## [Selected excerpt]
+ + + + + + +

Yerba Mate: Brew Up a Taste of Argentina at Home
When it comes to piquing an audience’s interest, international teachers know to appeal to the palate. Program members with Educational Partners International (EPI) have demonstrated how to steam eggs (to ensure students concentrate on Mandarin vocabulary and pronunciation). They have served up jerk chicken (to whet community members’ appetite for learning about Jamaican culture). And they have shared how to make empanadas and arepas (as a tasty way to celebrate Colombian culture and Hispanic Heritage Month).
One perk of working at EPI is the window we members of staff have on all of these culturally enriching experiences. When English as a Second Language teacher Rita Aldorino taught her students about mate (pronounced MAH-teh), the national drink of her native Argentina, we took note. We’re always on the lookout for new warm beverages to try.
In her demonstration at Alston Middle School in Summerville, South Carolina, Aldorino went over the utensils involved. Mate means gourd in Spanish, and the drink is traditionally consumed in a hollowed-out calabash fruit. To drink the beverage, you use a metal straw (or bombilla). The drink itself is made by steeping the herb (yerba) in water. (In fact, “yerba mate” is another name for the beverage, and you may also see it written “maté.”)
Eager to try the drink ourselves, we went online and bought two gourds, sold as a package with a pair of bombillas and a pipe cleaner (for brushing out the metal straws). The mate leaves we bought separately.
Natural gourds require curing before use. For those wishing for something that can go from cupboard to table to dishwasher, stainless steel alternatives are another option. (Or you could use a regular mug.)
The steps we took to make the mate produced a warm, flavorful beverage, with a slight, reedy edge that was stimulating (without sinking into a weedy bogginess).
Warm Up with Stimulating Mate
- Fill gourd or mug three-quarters full of mate leaves.
- Cover the container’s mouth, flip it over, and shake the leaves inside.
- Turn the container back over and hold it at an incline, with leaves mounded toward the lip of the vessel. Insert the bombilla into the gourd, passing over the mound, with the straw’s end resting next to the pile.
- Moisten with a splash of cool water, pouring it behind the leaves and into the bottom of the container.
- Add warm water – hot, but not boiling – in the same manner.
- Steep for a moment, then sip through the bombilla.
- Enjoy, adding more water after each sip!
Try Before You Buy?

+ + + + + + +

## [Supplied data]

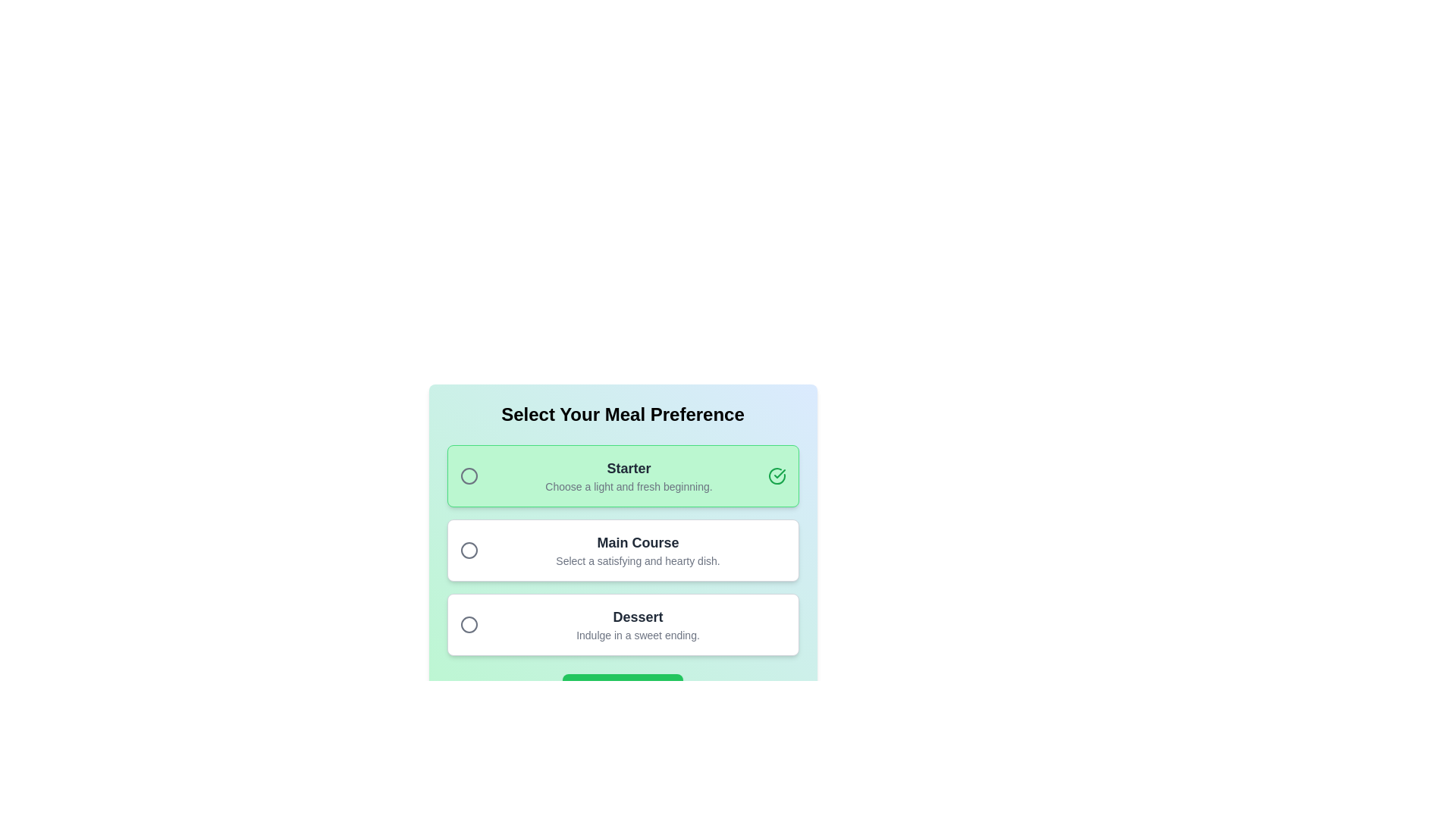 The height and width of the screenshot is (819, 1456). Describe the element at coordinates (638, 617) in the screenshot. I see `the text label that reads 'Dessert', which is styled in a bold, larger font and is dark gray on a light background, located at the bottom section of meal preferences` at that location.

+ + + + + + +

## [Written task A]
Rewrite the yerba mate article from "- Turn the container" up to and including "to the pile.", swapping "bombilla" for "metal straw".
## [Written task B]
Pick up the yerba mate article after its last line and keep writing.
The material above is separate from the yerba mate article.

## [Expected output A]
- Turn the container back over and hold it at an incline, with leaves mounded toward the lip of the vessel. Insert the metal straw into the gourd, passing over the mound, with the straw’s end resting next to the pile.

## [Expected output B]
If you prefer to sample mate before buying a box of it, you may be in luck. We found it served at multiple locations within a 30-minute driving radius from our office in Swannanoa, North Carolina. For a colleague in Kansas, however, ordering a cup of mate would require a drive of more than 30 miles! Finding the beverage in the USA may depend on your proximity to a medium-sized city or college town.
If you aren’t sure you want to buy a bombilla, but you already own a French press, try making mate in it by following steps similar to brewing coffee. Add a couple of tablespoons of mate to the press, add about 16 ounces of warm water, brew for four minutes or so, then push the press’s plunger down and pour out a fresh cup!
A tea strainer is another option. When a colleague asked for mate at a café, the barista told him that the café ordinarily serves it in tea bags. With none ready that morning, the barista placed the mate in a strainer over a cup, then poured warm water over it. She shared that many customers bought mate by the drink or by the bag, and that several customers who order Moroccan tea at the café consume the mint tea in combination with mate. She noted that the beverage contains a lot of caffeine, and that she found its taste bitter – akin to her experiences with wheatgrass drinks. (But she wasn’t partial to many of the beverages whose leaves the café sold, she hastened to add.)
For his part, our colleague reported that he didn’t find the drink particularly bitter – nor did it make him feel jittery the way some coffee drinks do. At the café, the mate was labeled as a “strong, earthy green mate from Brazil.” And as you might guess from mate’s botanical name, ilex paraguariensis, it’s also grown in Paraguay, with Chile, Uruguay, and Bolivia – and even Syria and Lebanon – being among other countries where it’s popular. (The ilex, meanwhile, reveals the plant to be a member of the holly family.) In Argentina, mate is consumed while socializing, with a gourd being passed in a group as folks sip and add water. As Julia J.S. Sarreal writes in her introduction to Yerba Mate: The Drink That Shaped a Nation (University of California Press, 2022), the beverage “has been a part of the culture in Argentina and neighboring countries in South America since before ‘Argentina’ or ‘South America’ ever existed.”
A Food & Wine article touches on how it has been received farther north. In “Everything You Need to Know About Yerba Mate Tea, the South American Super-Beverage,” Priya Krishna writes that the beverage has “migrated over to the U.S., and in recent years has become a popular ingredient in everything from health elixirs to energy drinks. It's hailed not only as an energy booster, but also as a means for weight loss, concentration, and better digestion.”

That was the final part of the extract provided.